The former Health Secretary prompted a range of reactions over the weekend when he argued during his leadership pitch at the Blairite Progress Conference that the move to leave had left the country “less wealthy, less powerful, and less in control than at any point since before the Industrial Revolution”.
While his statement found agreement across the Labour ranks, it has also found significant disagreement after the party ran on preserving the result of the 2016 referendum in 2024.
READ MORE: ‘Fighter’ Keir Starmer will NOT set out departure timetable, David Lammy insists
Speaking to the Progress Conference while he made the case for his leadership, Streeting said:“In 2026, the British people increasingly see that in a dangerous world we must club together, both to rebuild our economy and trade, and improve our defence against the shared threats from Russian aggression and America First.
“The biggest economic opportunity we have is on our doorstep. We need a new special relationship with the EU, because Britain’s future lies with Europe – and one day back in the European Union.”
Labour figures were quick to voice their confusion about the statement, with a war of words breaking out in the party’s top ranks. Lisa Nandy, the Culture Secretary, said her former colleague’s remarks were “a bit odd”, while Makerfield by-election hopeful and Labour titan Andy Burnham saying he was “not advocating that in this byelection” as he awaited nomination.

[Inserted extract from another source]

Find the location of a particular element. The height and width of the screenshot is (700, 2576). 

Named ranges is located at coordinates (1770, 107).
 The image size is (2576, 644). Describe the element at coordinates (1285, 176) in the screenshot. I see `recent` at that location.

Do you believe the UK should rejoin the EU? Pick from the options in the poll below. If the widget doesn’t work, please click here to take part.
More cutting comments came from the back benches, with Jonathan Hinder, the MP for Pendle and Clitheroe, saying most voters would believe he was “off his rocker” if he started speaking about rejoining the EU after the years of chaos Brexit caused.
He added: “I’m astonished that we’ve got to this stage so quickly in this Labour leadership contest, because that’s what it is. If I went into the Wallace Hartley pub in my constituency and I said to them ‘you know that thing we just did which paralyzed our politics, which tore our country apart, that we said we were done with, we were leaving in the past because it’s finally been delivered?’.
“If I said to them we’re going to reopen it, and we’re going to reopen it all. In fact, the single market is going to be back on the table with freedom of movement, the single currency, Schengen, what’s our budget arrangements going to be with the EU?
“They would rightly look at me as if I had gone mad. They’d say, ‘you are off your rocker if you think the priority for the British people right now is to restart this debate’.” Members of the public remain largely split over Brexit, but slightly in favour of rejoin, according to the latest polls.
A YouGov poll from April this year found that a majority of 2,104 Brits – 55 percent – wanted to rejoin, while a smaller percentage of 33 percent preferred to remain outside the bloc.